Social media users in the United States have been posting images of a strange ring that has been visible around the moon. But what is causing this spectacular “moon halo”?
According to the National Weather Service, the phenomenon is the result of moonlight being manipulated by ice crystals in a particular way, producing an optical illusion that looks like a halo.
The tiny, hexagon-shaped ice crystals responsible for the illusion are found at an altitude of around 20,000 feet or higher within thin, wispy cirrus clouds.
Rays of light emitted by the sun are reflected off the moon and enter the Earth’s atmosphere. As the rays pass through the cirrus clouds, they are bent by millions of tiny ice crystals 22 degrees away from their original direction, according to WMC Action News 5 meteorologist Sagay Galindo.
The refraction and reflection of the moonlight off the ice crystals creates a halo with an apparent radius of approximately 22 degrees around the moon.
The halos can appear in any season—occurring several times a year—with the frequency of the optical illusion determined by the amount of cirrus cloud coverage in a given area.
The ice crystals have to positioned and oriented in just the right way in relation to your eyes for the illusion to be visible, EarthSky reported. This means that whenever the illusion is visible, each individual will see it slightly differently.
While these moon halos tend to be white in color, they can also appear like faint rainbows, with red light on the inside and blue light on the outside.
Halos like these are also sometimes visible around the sun. They are the result of the exact same process.
Social media users in California and other locations around the country reported seeing the moon halo on the night of November 29-30.
“This halo around the moon is insane,” said one Twitter user Amber Hinojosa.
“In Los Angeles there’s a mysterious giant ring around the full moon tonight! Very strange and beautiful!” actor Harland Williams tweeted.
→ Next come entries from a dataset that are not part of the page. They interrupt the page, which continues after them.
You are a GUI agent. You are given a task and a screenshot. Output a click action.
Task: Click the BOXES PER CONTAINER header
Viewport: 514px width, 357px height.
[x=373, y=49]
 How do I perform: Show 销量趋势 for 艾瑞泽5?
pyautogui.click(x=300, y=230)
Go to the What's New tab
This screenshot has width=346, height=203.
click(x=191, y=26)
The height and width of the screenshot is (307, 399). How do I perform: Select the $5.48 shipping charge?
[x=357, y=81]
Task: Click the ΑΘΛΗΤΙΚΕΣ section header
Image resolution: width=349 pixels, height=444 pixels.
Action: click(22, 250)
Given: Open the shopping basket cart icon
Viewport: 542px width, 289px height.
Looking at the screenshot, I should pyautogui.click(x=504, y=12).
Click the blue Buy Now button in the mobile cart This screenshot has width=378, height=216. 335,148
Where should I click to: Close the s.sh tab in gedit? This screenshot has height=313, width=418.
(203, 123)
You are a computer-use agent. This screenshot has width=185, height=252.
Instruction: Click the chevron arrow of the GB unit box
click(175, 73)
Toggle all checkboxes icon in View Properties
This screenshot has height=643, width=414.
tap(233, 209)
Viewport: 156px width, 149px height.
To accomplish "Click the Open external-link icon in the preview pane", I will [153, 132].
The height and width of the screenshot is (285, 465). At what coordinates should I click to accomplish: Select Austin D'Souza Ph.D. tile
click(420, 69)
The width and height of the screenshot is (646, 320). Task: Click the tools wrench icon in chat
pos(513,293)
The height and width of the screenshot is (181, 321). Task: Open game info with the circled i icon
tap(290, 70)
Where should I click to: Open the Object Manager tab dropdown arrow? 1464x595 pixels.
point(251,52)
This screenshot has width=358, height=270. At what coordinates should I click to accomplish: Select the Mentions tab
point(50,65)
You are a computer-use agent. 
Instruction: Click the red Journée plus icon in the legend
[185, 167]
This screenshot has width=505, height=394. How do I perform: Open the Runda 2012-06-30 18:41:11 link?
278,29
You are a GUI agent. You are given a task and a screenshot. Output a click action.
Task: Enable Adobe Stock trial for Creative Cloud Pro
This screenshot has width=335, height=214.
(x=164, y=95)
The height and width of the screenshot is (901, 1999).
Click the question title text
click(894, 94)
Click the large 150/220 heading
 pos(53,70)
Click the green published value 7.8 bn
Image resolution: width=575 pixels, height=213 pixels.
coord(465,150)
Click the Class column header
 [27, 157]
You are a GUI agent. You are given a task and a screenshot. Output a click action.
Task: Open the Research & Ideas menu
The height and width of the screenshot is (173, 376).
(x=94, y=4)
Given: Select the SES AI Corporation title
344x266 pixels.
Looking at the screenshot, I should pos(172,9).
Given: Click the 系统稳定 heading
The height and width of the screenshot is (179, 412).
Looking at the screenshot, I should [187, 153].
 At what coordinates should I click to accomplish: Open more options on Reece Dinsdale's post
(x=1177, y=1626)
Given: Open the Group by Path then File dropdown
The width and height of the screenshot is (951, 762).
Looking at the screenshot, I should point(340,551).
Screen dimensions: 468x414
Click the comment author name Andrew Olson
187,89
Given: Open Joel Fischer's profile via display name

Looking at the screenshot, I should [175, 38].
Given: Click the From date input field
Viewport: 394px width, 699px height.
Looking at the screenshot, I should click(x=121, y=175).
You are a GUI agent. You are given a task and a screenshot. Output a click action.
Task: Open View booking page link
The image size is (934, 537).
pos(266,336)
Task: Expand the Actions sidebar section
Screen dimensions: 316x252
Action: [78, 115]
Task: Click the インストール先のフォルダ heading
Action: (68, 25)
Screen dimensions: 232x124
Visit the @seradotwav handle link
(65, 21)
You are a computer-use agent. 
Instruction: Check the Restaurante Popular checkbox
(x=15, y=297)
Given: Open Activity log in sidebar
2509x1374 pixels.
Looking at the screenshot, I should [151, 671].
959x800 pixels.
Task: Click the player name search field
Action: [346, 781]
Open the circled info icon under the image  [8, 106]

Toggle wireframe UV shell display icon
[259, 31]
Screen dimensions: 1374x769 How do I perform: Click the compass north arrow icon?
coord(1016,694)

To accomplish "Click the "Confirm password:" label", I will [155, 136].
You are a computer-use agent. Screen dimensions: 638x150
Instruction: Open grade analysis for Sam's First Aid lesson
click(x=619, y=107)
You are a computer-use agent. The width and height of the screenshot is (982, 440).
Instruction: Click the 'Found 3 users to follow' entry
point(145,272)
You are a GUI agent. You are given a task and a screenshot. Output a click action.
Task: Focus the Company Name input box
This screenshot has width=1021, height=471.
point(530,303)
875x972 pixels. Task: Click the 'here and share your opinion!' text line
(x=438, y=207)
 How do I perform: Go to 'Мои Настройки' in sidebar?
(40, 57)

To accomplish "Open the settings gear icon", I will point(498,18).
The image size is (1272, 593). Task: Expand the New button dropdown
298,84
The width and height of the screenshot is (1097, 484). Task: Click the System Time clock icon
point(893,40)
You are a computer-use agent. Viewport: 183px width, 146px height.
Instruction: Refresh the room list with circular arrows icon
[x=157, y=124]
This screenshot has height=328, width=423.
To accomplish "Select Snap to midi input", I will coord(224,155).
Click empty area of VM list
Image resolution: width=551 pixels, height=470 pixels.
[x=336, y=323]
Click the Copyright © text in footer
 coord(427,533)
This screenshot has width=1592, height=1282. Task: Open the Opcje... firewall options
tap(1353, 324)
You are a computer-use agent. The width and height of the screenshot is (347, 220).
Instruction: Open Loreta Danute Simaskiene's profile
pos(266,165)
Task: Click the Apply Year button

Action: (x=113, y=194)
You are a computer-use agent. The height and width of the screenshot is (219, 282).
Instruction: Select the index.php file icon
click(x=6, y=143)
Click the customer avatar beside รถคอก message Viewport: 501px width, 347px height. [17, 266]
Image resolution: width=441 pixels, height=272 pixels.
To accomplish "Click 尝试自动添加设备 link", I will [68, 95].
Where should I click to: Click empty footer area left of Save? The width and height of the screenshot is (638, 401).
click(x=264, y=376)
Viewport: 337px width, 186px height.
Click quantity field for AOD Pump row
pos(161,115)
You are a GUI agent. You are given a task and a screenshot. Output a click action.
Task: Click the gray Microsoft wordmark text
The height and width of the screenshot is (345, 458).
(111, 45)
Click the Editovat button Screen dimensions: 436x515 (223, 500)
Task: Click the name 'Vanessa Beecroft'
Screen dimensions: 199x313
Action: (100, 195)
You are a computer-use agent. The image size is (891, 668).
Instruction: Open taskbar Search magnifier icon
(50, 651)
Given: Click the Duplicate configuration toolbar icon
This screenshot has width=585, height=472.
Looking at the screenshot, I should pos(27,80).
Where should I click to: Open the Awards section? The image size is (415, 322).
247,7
The lunar halo is visible on the same night as a full moon. Technically, the moon is considered to be fully illuminated at 4:29 a.m. ET on November 30. But to most people it will appear full for around a day either side of this moment.
A partial penumbral eclipse is also currently visible in North America. These events occur when the moon passes through the diffuse part of the Earth’s shadow, known as the penumbra.